Given task
Reproduce the records between the line holding "Viewport: 1207px width, 602px height." and the line holding "Action: [28, 207]", inclusive, changing "editor margin" to "code gutter" and leaving everything else untouched. Give only those lines.

Input rows
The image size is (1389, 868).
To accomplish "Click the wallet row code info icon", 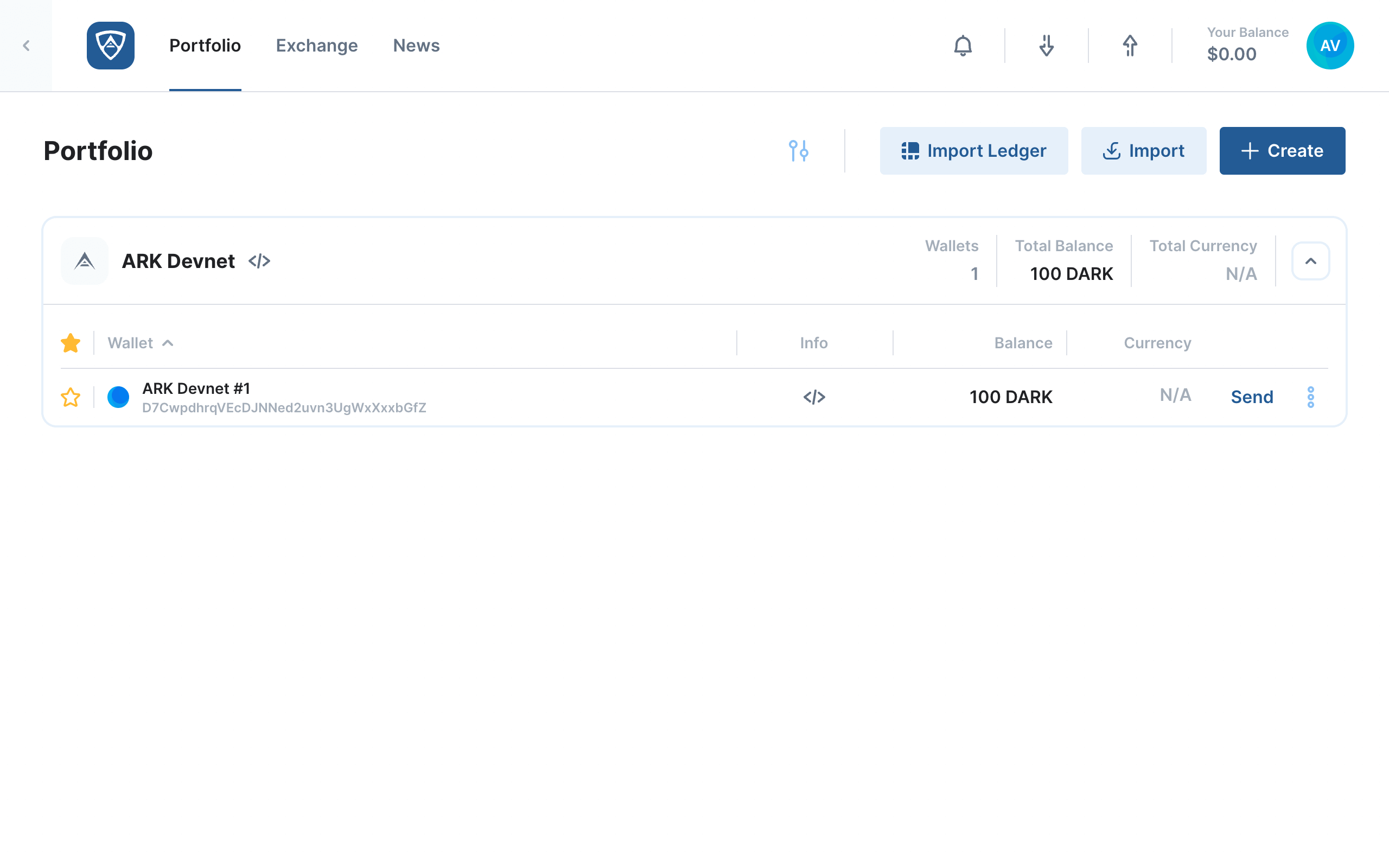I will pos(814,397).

--

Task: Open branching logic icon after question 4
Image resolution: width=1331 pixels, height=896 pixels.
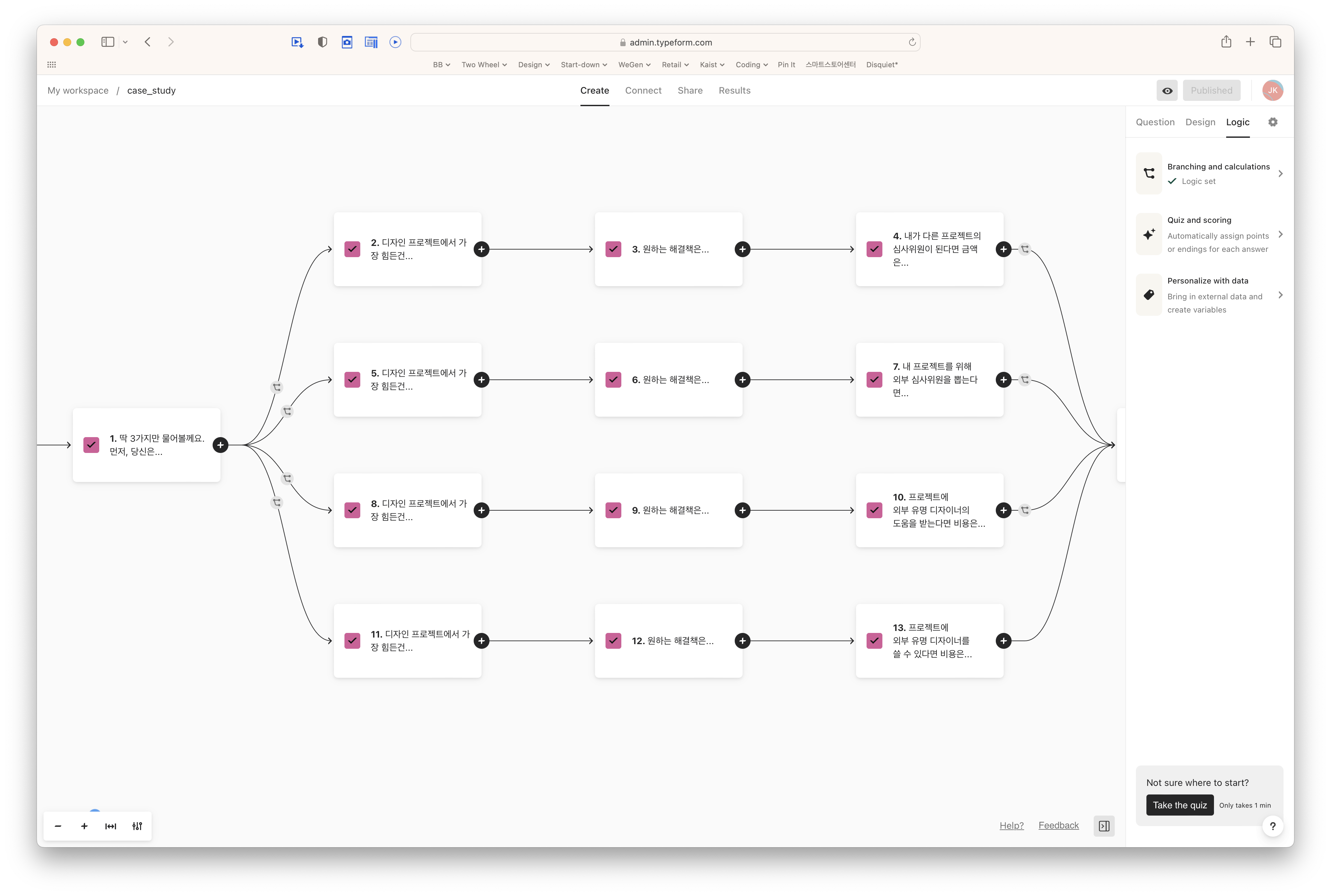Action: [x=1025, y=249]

* * *

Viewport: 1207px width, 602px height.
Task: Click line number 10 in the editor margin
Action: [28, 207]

Solution for this task
Viewport: 1207px width, 602px height.
Task: Click line number 10 in the code gutter
Action: [28, 207]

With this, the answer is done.